*** Opening of The data ***

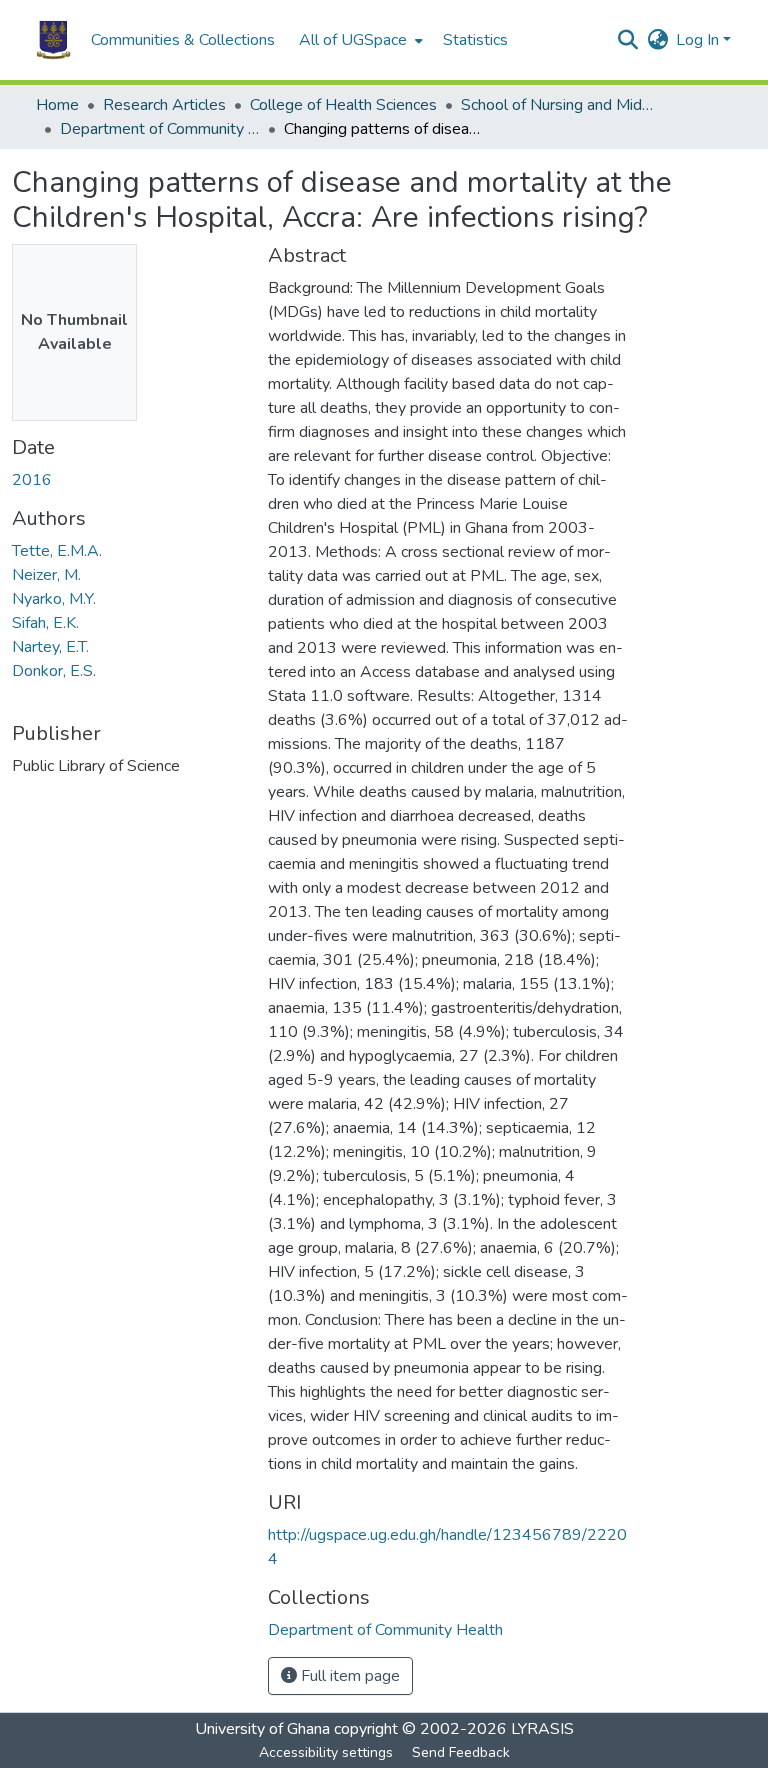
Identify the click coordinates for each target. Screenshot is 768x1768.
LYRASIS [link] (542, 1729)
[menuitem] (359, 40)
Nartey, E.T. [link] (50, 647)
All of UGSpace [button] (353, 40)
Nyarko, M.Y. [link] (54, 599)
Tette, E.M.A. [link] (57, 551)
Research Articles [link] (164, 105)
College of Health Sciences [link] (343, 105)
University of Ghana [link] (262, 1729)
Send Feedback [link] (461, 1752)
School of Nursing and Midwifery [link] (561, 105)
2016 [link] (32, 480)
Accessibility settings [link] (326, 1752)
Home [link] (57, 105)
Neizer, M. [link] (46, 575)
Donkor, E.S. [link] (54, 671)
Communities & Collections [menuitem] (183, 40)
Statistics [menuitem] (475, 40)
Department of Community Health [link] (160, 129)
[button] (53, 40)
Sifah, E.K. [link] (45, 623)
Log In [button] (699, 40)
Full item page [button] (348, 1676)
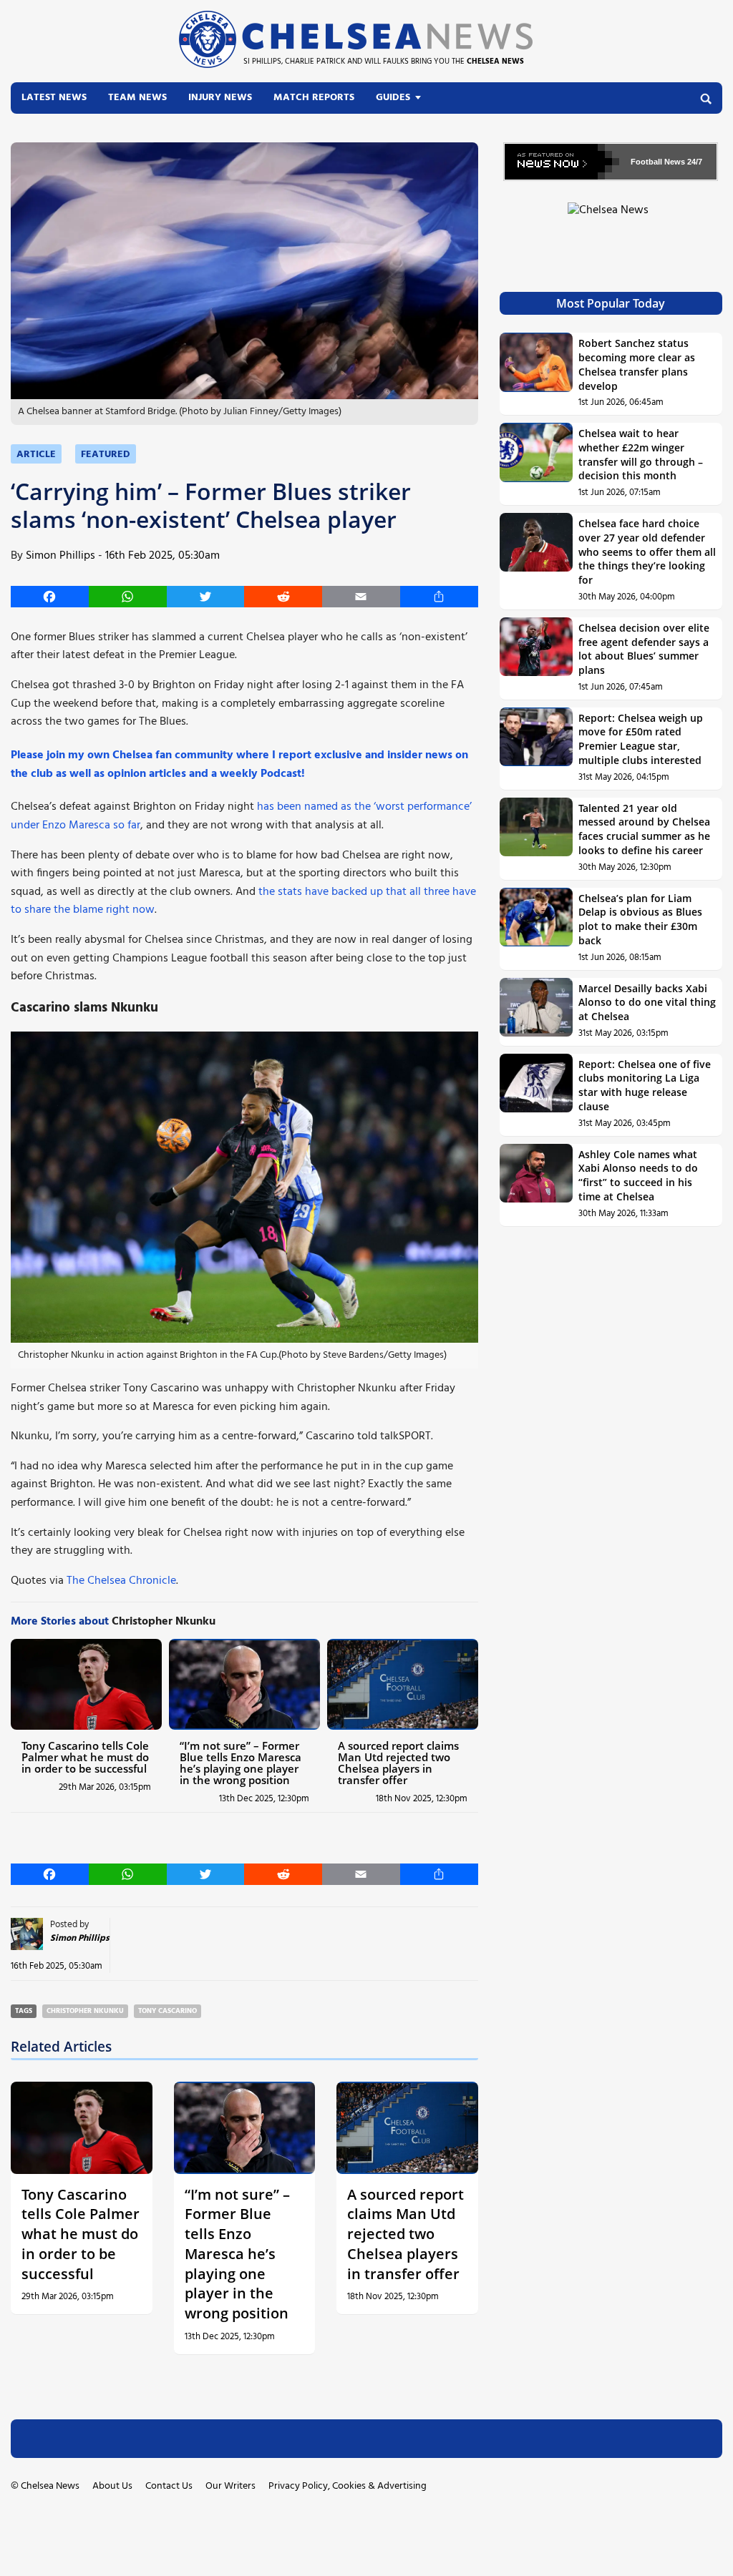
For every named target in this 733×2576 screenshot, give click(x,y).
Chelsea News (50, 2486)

*** Close of The data ***

* Exercise objective: Taking the entries above, write out exactly the lines starting with the line containing "Neizer, M. [link] (46, 575)" and going on through the line containing "Full item page [button] (348, 1676)", both included, and nothing else.

* Result for this exercise:
Neizer, M. [link] (46, 575)
Donkor, E.S. [link] (54, 671)
Communities & Collections [menuitem] (183, 40)
Statistics [menuitem] (475, 40)
Department of Community Health [link] (160, 129)
[button] (53, 40)
Sifah, E.K. [link] (45, 623)
Log In [button] (699, 40)
Full item page [button] (348, 1676)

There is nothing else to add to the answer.